● **Excerpt provided**:

[Start of Attachment]

Yilu Liu has dedicated her career to keeping America’s power on.
Hired in 2009 as the UT-ORNL Governor’s Chair for Power Grids, Liu is an electrical engineer whose work focuses on developing new and better ways to monitor and understand the flow of electrical energy through the nation’s power grid. She is deputy director of the Center for Ultra-wide-area Resilient Electric Energy Transmission Networks (CURENT), which was supported by the Department of Energy and the National Science Foundation and is now supported by 35 industry members. It is housed in UT’s Tickle College of Engineering.
In 2022, Liu was honored with her fourth R&D 100 Award—dubbed “the Oscars of Innovation”—which are given annually to recognize 100 accomplishments of technological significance from around the world that are likely to lead to new commercial products, technologies and materials.
Liu’s 2022 award was for FNET/GridEye, which she developed with colleagues from ORNL. It is the first North American power grid Frequency Monitoring Network.
Homes, industry, schools and healthcare facilities rely on the stable flow of energy along the electrical grid. If there is a disruption, such as lightning damage to a generator, other parts of the grid must work harder to keep electricity flowing to consumers. This can result in overloads and even blackouts.
While power grids previously were monitored only at substations, GridEye provides more than 300 innovative Frequency Disturbance Recorders (FDRs) that check the grid many times per second. This provides quick alerts to power companies and researchers, as well as stakeholders. Further, FDRs can gather data from places unmonitored before and provide information to power companies about grid disruptions outside their service areas. GridEye readings are also available to federal agencies like the North American Electric Reliability Corp., the U.S. Department of Energy, the Federal Energy Regulatory Commission, and researchers at other U.S. universities.
Liu also received R&D 100 Awards in 2021 for GridDamper, technology that automatically updates its parameters, sensors and actuators to guarantee power grid stability and reliability when renewable energy and electricity demand fluctuate; in 2018 for Mobile Universal Grid Analyzer (m-UGA), a device that can assess power grid health in real-time on mobile devices such as smartphones and tablets; and in 2014 for a
Continuously Variable Series Reactor, a high power magnetic amplifier that controls power flow in power systems.
Liu’s other honors include the 2020 Institute of Electrical and Electronics Engineers (IEEE) Power & Energy Society’s Wanda Reder Pioneer in Power Award. The award was established to foster more diverse leadership by supporting career advancement, networking, and education of women in the electric power and energy industry. Liu was nominated by a group of her former UT students.
Liu is a member of the National Academy of Engineering, a fellow of IEEE, and a fellow of the National Academy of Inventors.

[End of Attachment]

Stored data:
[Start of Attachment]

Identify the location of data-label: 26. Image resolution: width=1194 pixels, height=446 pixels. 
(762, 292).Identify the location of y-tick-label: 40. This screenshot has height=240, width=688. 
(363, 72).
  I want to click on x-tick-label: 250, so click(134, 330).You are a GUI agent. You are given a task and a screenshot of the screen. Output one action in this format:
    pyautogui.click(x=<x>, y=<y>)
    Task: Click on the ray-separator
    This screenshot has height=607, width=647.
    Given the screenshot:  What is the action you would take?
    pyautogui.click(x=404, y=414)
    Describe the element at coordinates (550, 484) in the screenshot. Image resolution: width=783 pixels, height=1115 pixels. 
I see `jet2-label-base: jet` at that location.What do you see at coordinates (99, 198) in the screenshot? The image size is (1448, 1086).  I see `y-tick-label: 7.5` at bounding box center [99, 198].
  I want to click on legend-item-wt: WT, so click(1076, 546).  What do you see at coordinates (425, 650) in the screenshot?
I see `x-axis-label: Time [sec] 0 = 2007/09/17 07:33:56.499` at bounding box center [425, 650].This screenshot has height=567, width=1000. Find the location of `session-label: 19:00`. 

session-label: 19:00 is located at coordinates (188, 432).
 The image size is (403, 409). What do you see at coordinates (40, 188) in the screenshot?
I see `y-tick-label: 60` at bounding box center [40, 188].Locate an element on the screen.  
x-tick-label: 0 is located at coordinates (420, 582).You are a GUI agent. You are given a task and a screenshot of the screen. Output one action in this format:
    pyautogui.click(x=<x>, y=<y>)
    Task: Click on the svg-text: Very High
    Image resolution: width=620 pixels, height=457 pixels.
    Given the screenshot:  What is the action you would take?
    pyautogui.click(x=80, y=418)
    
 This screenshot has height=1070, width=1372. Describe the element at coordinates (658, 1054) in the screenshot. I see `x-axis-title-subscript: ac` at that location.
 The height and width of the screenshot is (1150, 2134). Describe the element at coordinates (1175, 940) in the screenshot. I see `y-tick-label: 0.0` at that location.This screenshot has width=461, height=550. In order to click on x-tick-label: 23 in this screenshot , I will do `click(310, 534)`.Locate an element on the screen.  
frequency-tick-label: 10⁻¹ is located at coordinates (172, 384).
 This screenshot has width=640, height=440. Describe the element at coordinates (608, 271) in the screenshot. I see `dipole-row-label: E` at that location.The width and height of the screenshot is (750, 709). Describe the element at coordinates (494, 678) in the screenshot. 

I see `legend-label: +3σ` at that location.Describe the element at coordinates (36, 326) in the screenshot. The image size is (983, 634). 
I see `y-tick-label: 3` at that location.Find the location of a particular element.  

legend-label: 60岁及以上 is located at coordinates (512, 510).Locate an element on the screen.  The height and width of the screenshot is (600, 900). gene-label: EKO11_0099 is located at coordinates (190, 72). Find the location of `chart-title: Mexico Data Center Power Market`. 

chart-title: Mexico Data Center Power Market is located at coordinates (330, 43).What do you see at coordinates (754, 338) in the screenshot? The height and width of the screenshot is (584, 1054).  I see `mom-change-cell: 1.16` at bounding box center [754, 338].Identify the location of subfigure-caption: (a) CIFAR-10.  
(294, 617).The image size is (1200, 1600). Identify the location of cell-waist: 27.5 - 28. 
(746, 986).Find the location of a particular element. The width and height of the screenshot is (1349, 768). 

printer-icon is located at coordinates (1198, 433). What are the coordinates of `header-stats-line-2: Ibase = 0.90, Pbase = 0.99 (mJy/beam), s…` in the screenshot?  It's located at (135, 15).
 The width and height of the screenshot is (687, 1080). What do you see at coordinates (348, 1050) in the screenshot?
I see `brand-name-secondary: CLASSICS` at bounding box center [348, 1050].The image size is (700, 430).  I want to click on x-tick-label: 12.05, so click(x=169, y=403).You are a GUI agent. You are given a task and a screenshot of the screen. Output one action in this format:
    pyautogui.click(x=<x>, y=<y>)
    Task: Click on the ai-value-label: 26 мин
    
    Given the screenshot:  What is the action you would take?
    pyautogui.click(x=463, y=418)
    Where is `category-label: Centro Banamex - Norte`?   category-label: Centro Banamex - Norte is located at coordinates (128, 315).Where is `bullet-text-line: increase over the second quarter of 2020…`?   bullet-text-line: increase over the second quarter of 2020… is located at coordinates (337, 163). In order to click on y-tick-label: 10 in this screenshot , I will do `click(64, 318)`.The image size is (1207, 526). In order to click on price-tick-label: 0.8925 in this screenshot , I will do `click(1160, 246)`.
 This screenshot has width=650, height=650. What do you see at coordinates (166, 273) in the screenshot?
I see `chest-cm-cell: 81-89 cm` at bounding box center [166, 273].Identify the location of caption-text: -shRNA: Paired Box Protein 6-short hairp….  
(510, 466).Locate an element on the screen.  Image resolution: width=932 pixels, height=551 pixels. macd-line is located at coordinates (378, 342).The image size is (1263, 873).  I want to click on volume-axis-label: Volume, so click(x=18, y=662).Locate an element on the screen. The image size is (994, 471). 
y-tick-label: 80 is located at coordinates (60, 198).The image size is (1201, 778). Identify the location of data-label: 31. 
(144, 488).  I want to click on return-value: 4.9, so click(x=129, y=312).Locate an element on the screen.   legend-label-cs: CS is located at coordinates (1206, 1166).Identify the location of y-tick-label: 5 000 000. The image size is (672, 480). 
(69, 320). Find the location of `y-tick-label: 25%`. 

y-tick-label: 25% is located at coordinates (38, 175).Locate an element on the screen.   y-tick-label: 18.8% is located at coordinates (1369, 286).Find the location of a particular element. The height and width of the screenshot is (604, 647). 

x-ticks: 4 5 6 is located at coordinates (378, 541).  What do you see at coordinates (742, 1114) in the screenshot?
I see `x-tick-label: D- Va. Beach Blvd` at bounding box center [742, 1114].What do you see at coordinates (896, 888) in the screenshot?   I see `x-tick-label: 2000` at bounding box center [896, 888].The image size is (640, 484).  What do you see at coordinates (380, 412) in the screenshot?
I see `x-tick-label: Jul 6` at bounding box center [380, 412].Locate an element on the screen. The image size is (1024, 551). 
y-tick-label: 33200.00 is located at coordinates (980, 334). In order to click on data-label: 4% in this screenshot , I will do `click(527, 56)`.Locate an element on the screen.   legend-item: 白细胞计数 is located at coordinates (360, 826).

[End of Attachment]

● **Task to carry out**: In the profile of Yilu Liu, transcribe everything from "Yilu Liu has" down to "technologies and materials.".

● **Reply**:
Yilu Liu has dedicated her career to keeping America’s power on.
Hired in 2009 as the UT-ORNL Governor’s Chair for Power Grids, Liu is an electrical engineer whose work focuses on developing new and better ways to monitor and understand the flow of electrical energy through the nation’s power grid. She is deputy director of the Center for Ultra-wide-area Resilient Electric Energy Transmission Networks (CURENT), which was supported by the Department of Energy and the National Science Foundation and is now supported by 35 industry members. It is housed in UT’s Tickle College of Engineering.
In 2022, Liu was honored with her fourth R&D 100 Award—dubbed “the Oscars of Innovation”—which are given annually to recognize 100 accomplishments of technological significance from around the world that are likely to lead to new commercial products, technologies and materials.